Rural Electrification | A Dream that must come true

Over 300 million Indians are deprived of uninterrupted electricity supply more than 65 years after independence. In the Union Budget, the government has announced 2018 as the year by when all Indian villages will be fully electrified. While the electrification drive will take more than just willingness, the target is ambitious yet praiseworthy.

While India has progressed gradually since the economic liberalization in the last 25 years, there is much that needs to be done to bridge the inequity between its haves and have nots. Electrification of villages is directly related to the strength of a nation´s economy and economic equity. Electricity is the backbone of infrastructure and industrialization which create educational and economic opportunities which, in turn, bridge the existing inequity or at least reduce the widening gaps. But there are several reasons why Indian villages continue to remain alien to uninterrupted energy, a fundamental human need of our times.

Experience & challenge
The challenge of electrification is manifold. Thousands of Indian villages are located in diverse, remote and desolate terrains which are difficult to connect with the grid infrastructure. In challenging terrains like the deserts, the Himalayas and other hilly regions in the north eastern states, despite no major paucity of funds, setting up grids has been considered a feat. While the state governments in these regions have done a commendable job, the lack of support from nature itself has proved a dampener. The other major issue is the cost. The most marginalized rural families cannot afford electricity even at subsidized or cross subsidized rates of Rs 3-4 per unit of electricity. The number of farmers who have ended their lives due to crop failure or inability to pay the debt is alarming. Expecting these strata of the society to pay for electricity price is unreasonable. Farmers in the country´s most backward regions are indebted and are struggling to make a living out of their primary source of livelihood - agriculture - let alone the ability to pay electricity bills. Ironically, these are also the causes which have left the state distribution companies (SEBs) heavily indebted and a state of disarray.

Can Renewable Energy Help?
Rural India is hugely dependent on grid connectivity for access to electricity. A large number of rural Indians, regardless of grid connectivity, continue to rely upon diesel and other sources of fossil fuels for energy. This is neither economically nor ecologically sustainable. This, coupled with excessive expansion and usage of land for agricultural purpose is causing threat to ecology in the form of pollution, rapid desertification etc.

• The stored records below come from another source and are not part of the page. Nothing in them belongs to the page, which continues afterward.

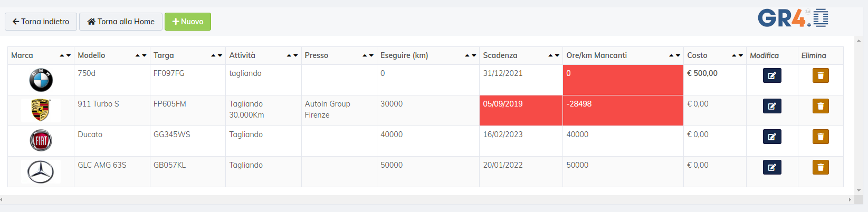Remove the Porsche FP605FM entry via the trash icon
This screenshot has width=868, height=212.
point(821,106)
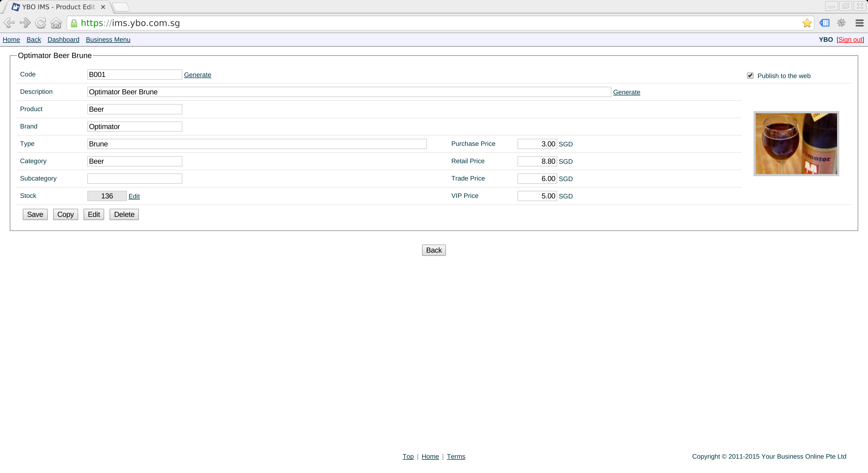The image size is (868, 473).
Task: Click the Sign out link
Action: click(850, 39)
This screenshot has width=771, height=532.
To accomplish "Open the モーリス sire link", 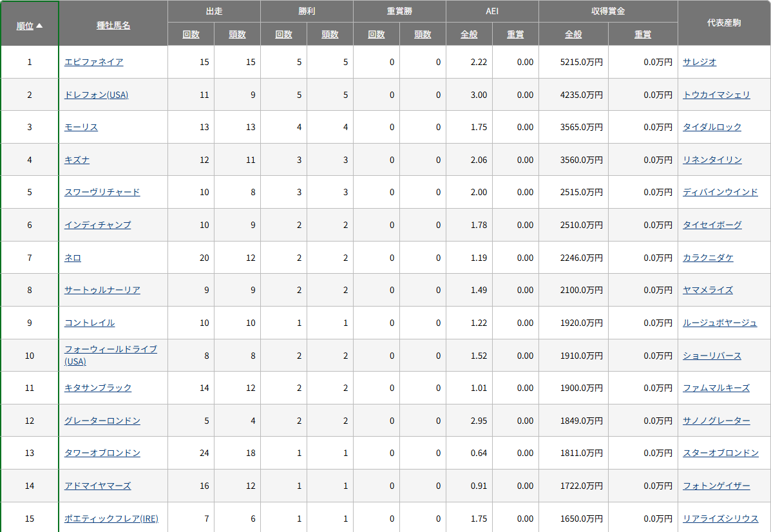I will [x=81, y=128].
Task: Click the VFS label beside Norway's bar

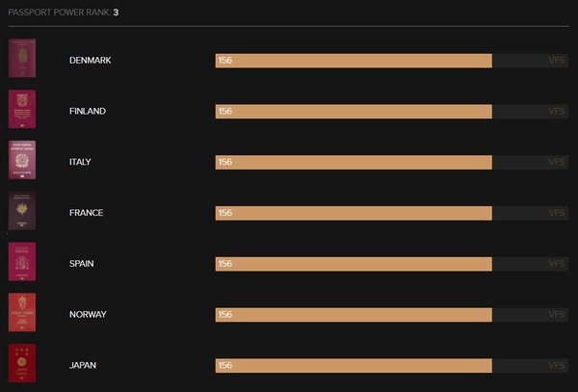Action: [x=556, y=315]

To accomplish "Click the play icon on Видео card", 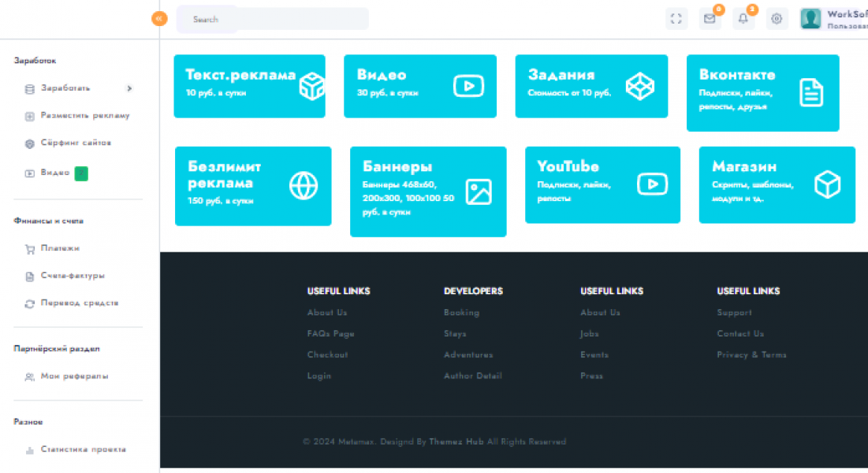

It is therefore imperative that rural India is provided with cheap, clean and sustainable energy which offers a longer term solution to their woes. Unfortunately, India´s immense potential of generating power from solar panels mounted on rooftops remains largely underexplored. Given that India has over 300 sunny days in a year and abundant rooftop space, especially in the rural landscape, much of its potential remains untapped. Of the ambitious 100 GW solar power target set by the Jawaharlal Nehru National Solar Mission, India aims to achieve 40 GW through rooftop solar installations by 2022. The country currently has about 300 MW installed rooftop capacities a fraction of which are located in the hinterlands. Rural India is reportedly known to have seldom used renewable energy as a primary source of energy except in regions where small hydro projects and biogas are naturally advantageous. India is however adding rooftop capacities rapidly due to declining cost of technologies and batteries, encouragement from government and private sector and suitable policy measures. The opportunity to expand the country´s target of 175 GW of renewable energy can come from its rural heartlands.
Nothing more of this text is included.